# Directions
Your copy of the entries below should hold exactly the lines from the one containing "How do I perform: Click OK" to the one containing "Task: Focus the Device Name text field", inclusive, and no pictures.

Items listed in a dataset
_ _ _ _ _ _ _
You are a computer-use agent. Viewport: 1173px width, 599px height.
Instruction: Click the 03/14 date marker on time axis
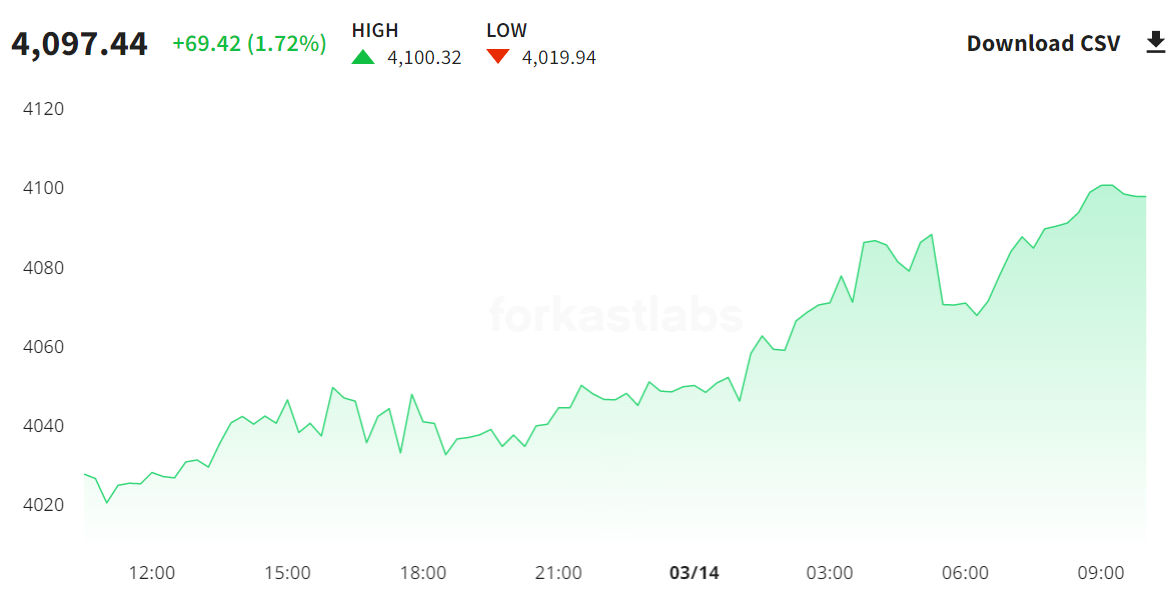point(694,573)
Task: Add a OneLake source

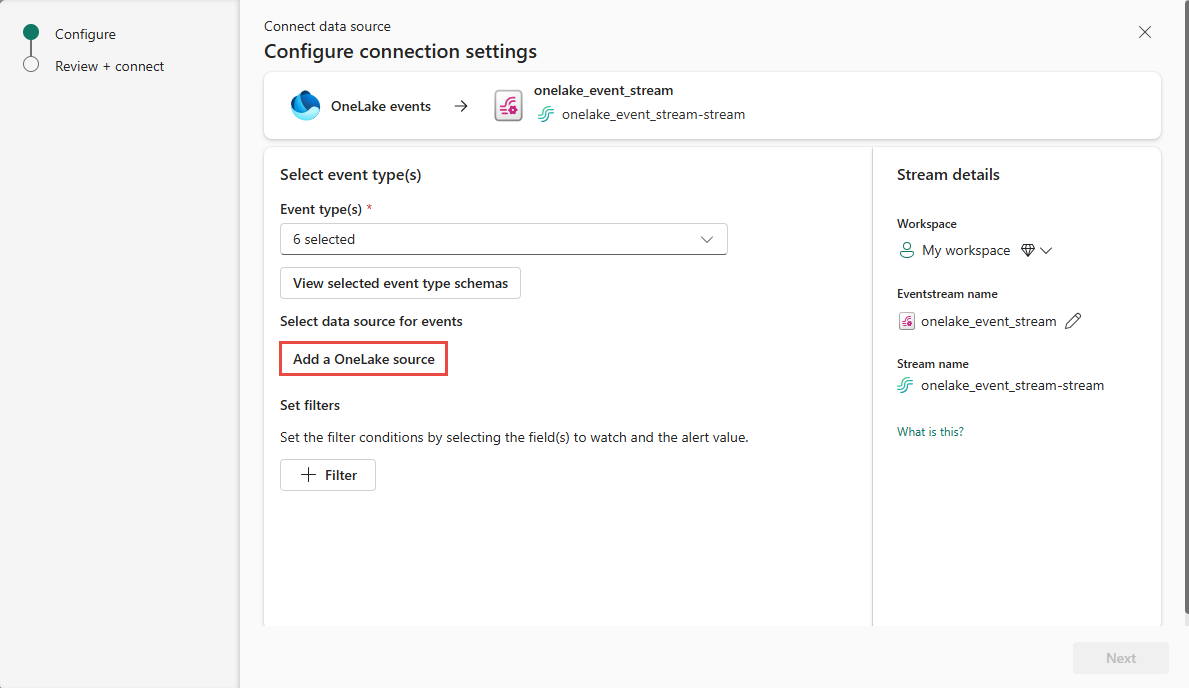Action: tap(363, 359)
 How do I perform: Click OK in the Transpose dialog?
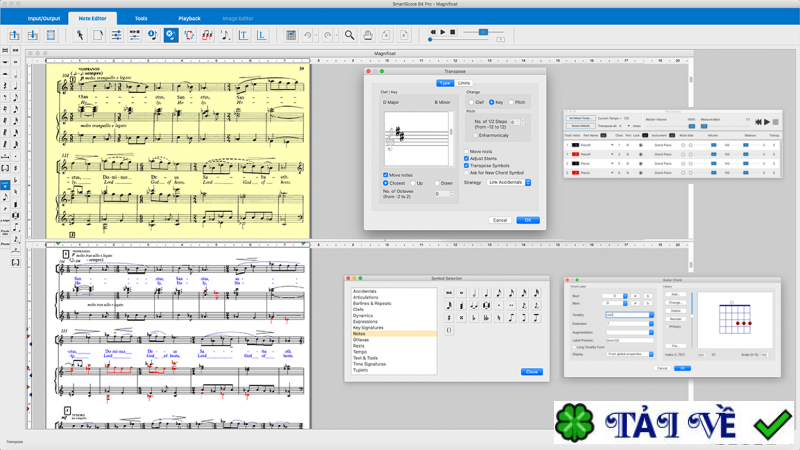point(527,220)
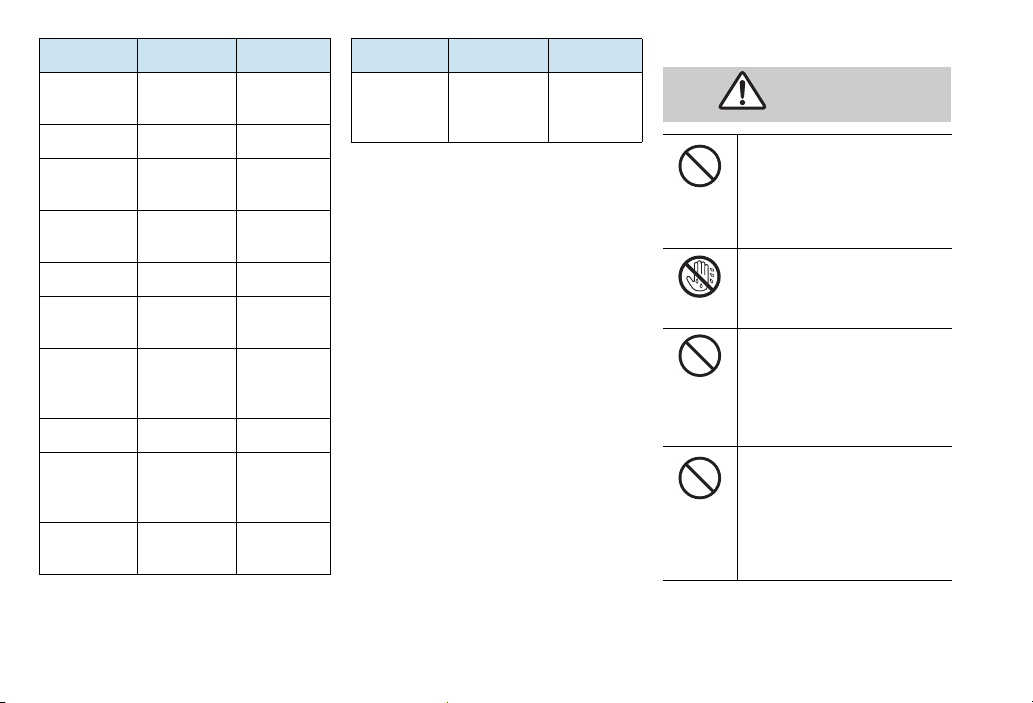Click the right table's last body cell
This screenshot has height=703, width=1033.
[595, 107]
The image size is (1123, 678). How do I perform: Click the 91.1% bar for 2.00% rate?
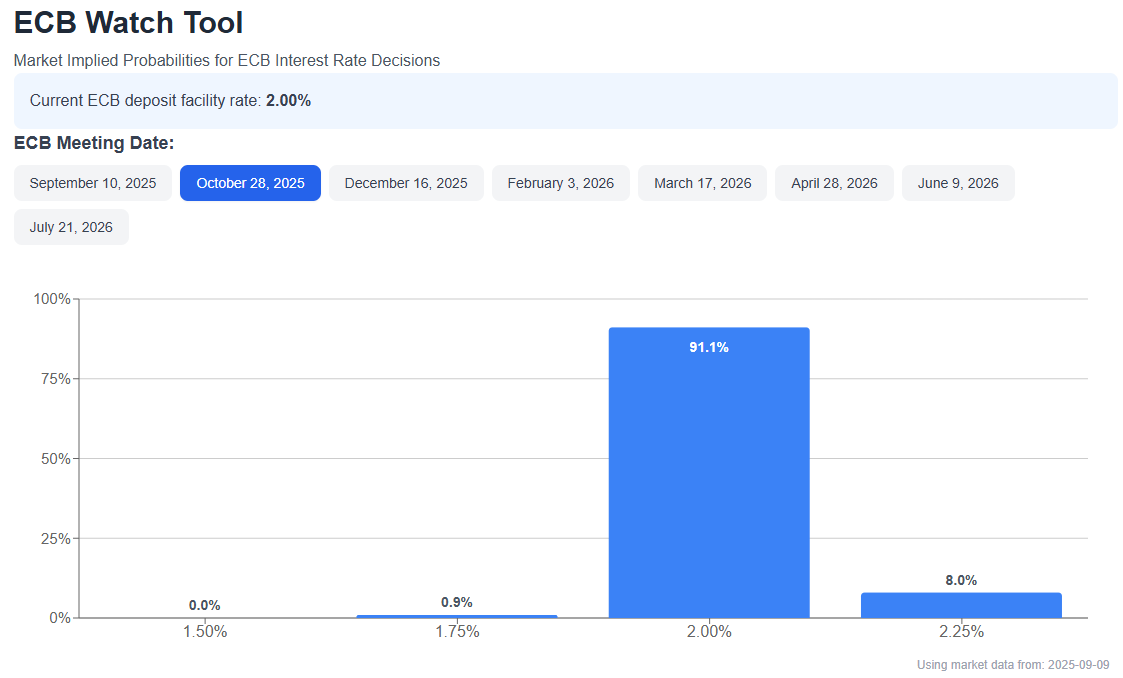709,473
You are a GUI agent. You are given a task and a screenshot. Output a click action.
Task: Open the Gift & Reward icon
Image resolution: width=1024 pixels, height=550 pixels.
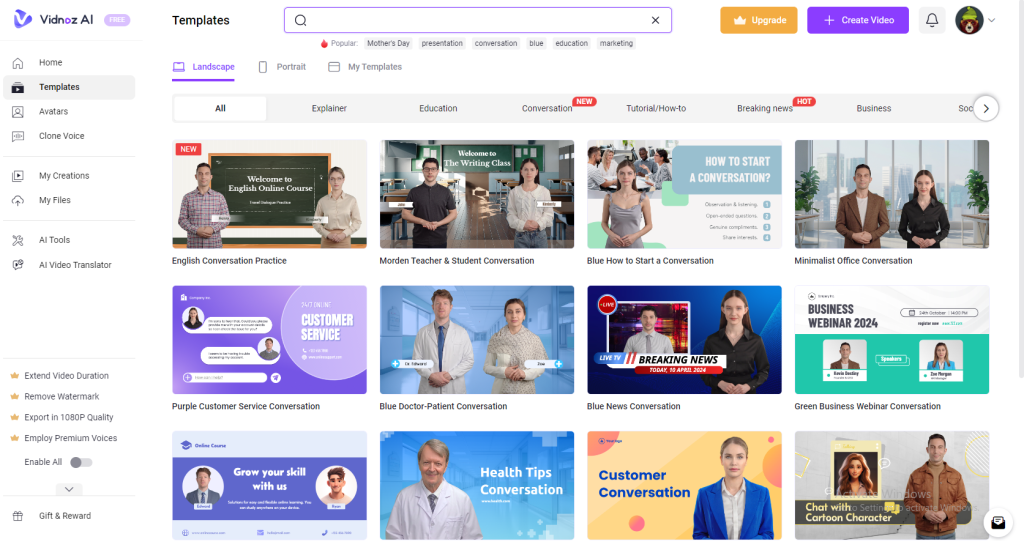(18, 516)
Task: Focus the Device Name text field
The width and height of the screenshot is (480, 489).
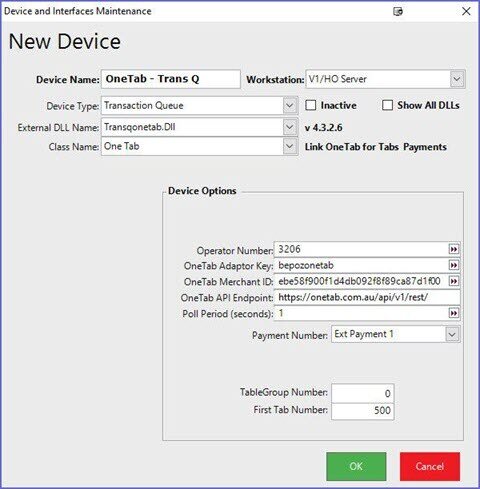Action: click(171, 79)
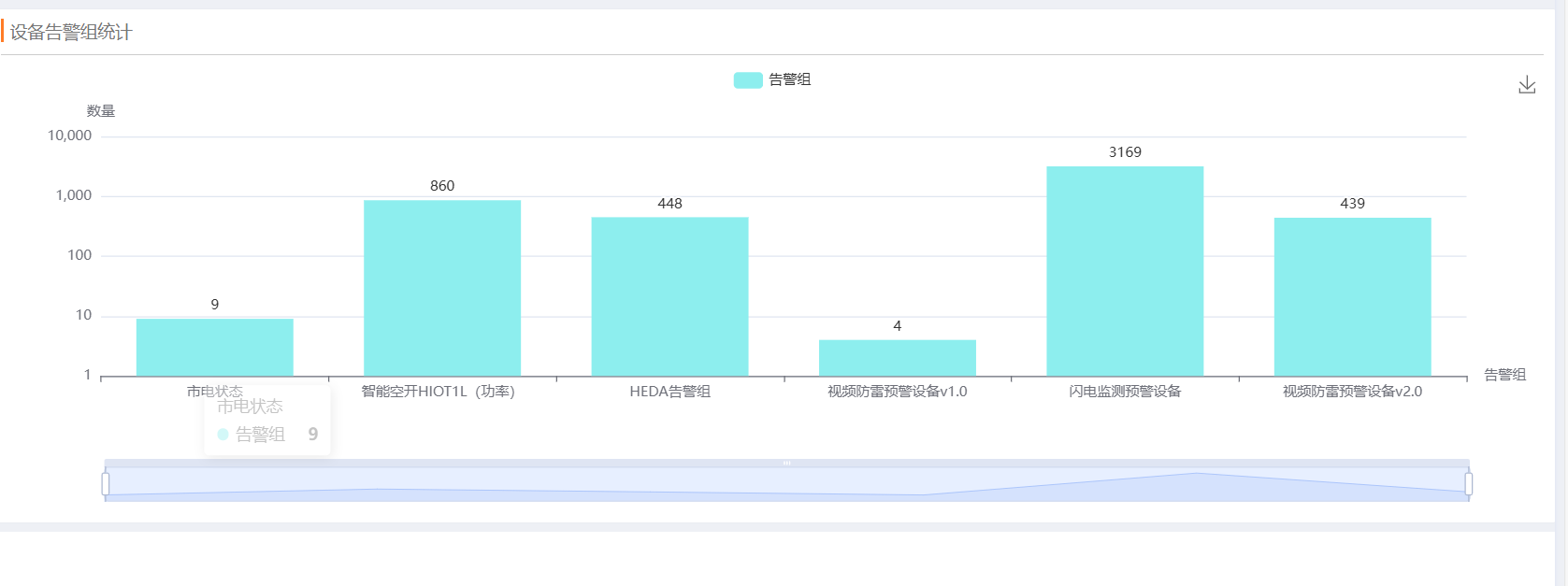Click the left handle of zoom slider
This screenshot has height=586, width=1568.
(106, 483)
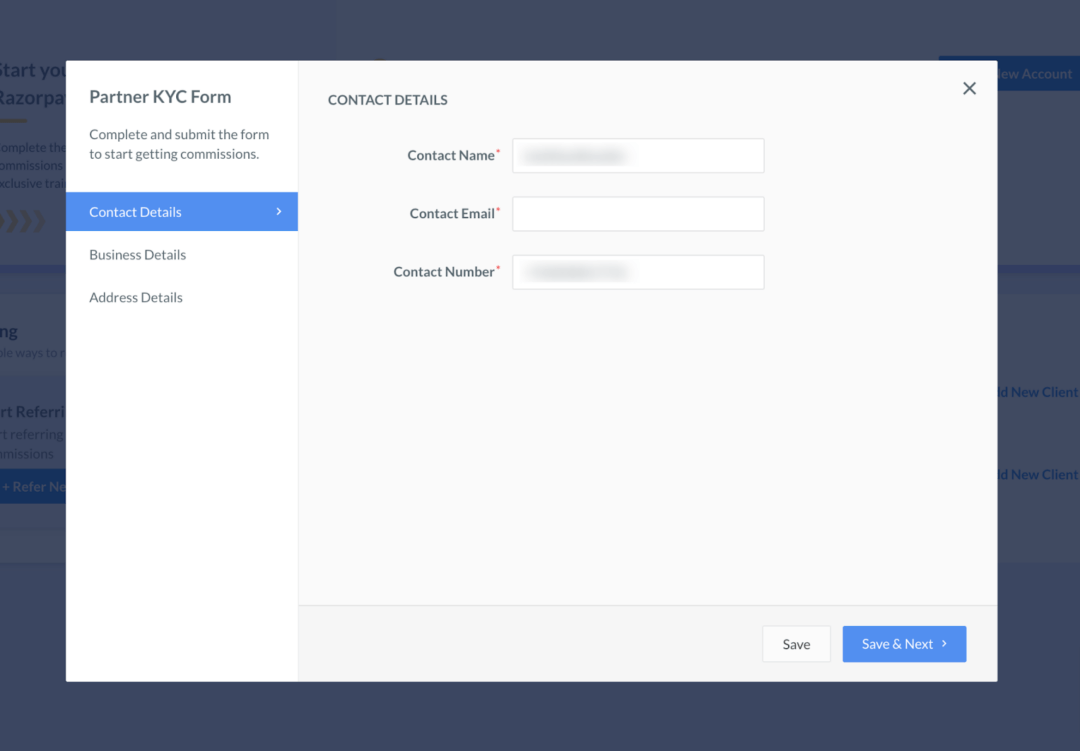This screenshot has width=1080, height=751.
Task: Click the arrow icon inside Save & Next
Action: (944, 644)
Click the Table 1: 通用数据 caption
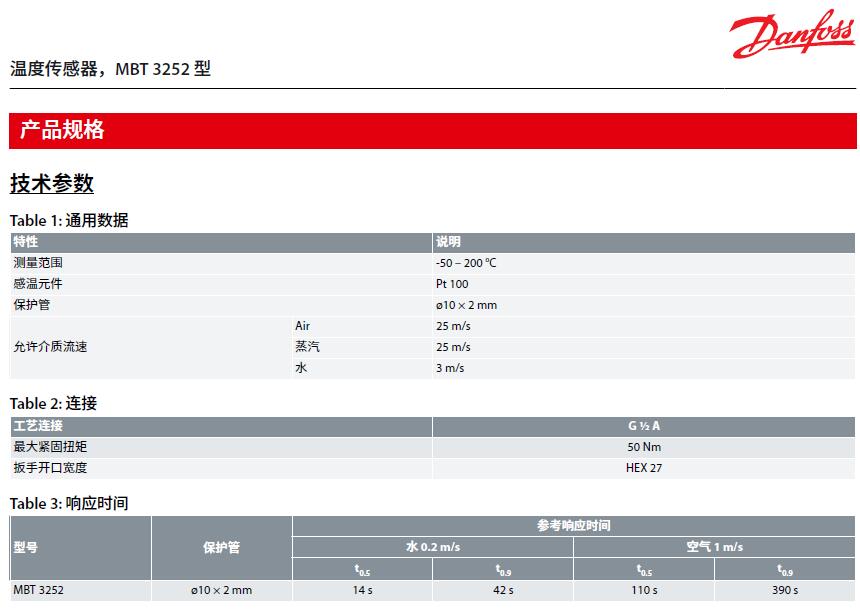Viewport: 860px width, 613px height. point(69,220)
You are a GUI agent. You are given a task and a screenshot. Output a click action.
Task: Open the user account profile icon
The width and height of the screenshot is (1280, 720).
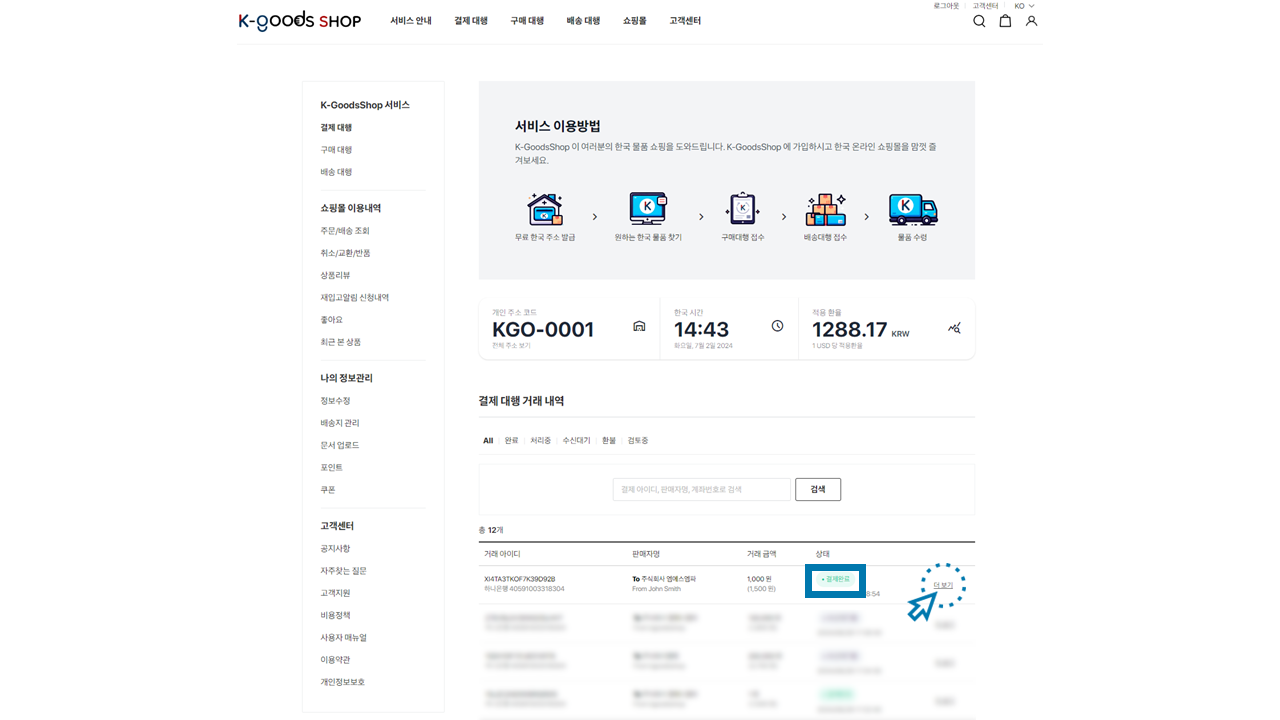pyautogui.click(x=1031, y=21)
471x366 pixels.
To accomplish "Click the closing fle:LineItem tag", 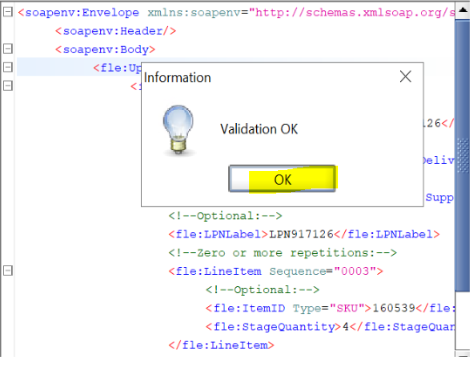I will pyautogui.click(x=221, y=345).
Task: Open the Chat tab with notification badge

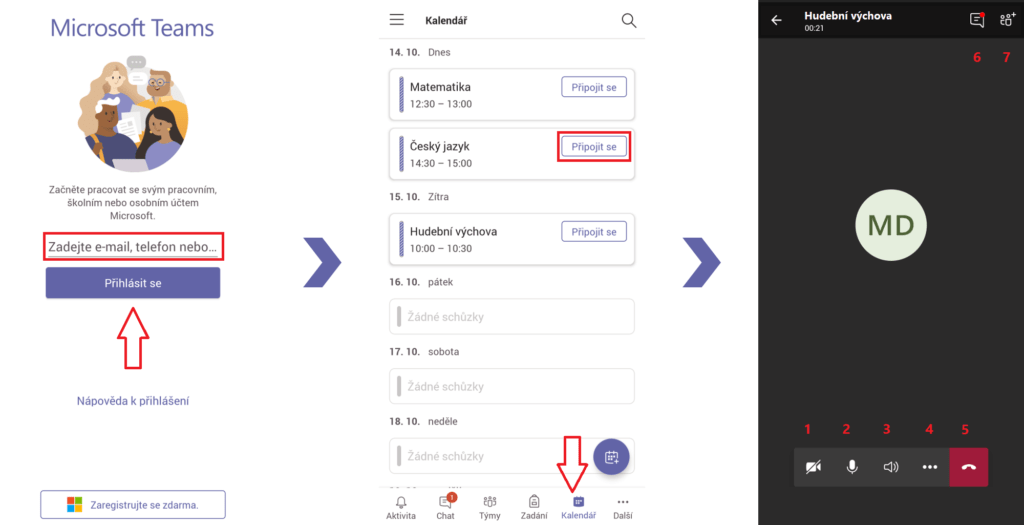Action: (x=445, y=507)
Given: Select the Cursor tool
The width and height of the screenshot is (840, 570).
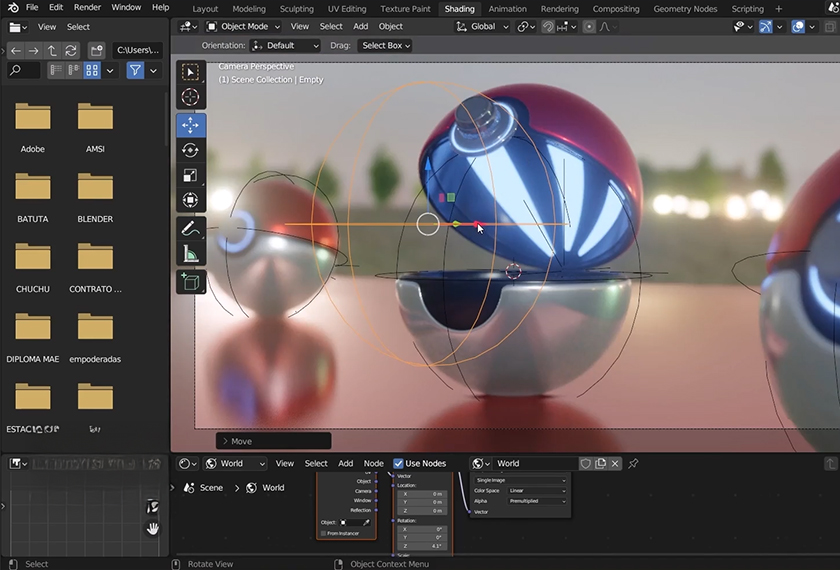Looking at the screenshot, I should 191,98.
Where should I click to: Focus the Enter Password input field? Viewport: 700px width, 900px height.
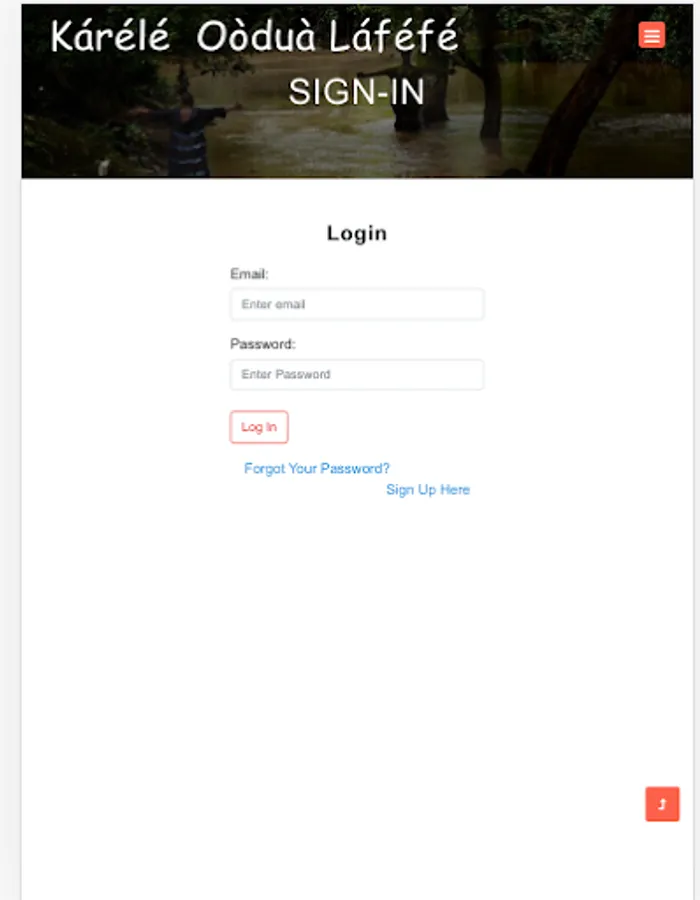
_ _ _ _ _ _ _
# Exercise result
 How do I perform: Click OK in the Transpose dialog?
point(527,220)
Click the right table's last body cell
This screenshot has height=703, width=1033.
[595, 107]
The image size is (1123, 678). How do I perform: Click the 91.1% bar for 2.00% rate?
709,473
You are a GUI agent. You are given a task and a screenshot. Output a click action.
Task: Open the Gift & Reward icon
Image resolution: width=1024 pixels, height=550 pixels.
(18, 516)
Task: Focus the Device Name text field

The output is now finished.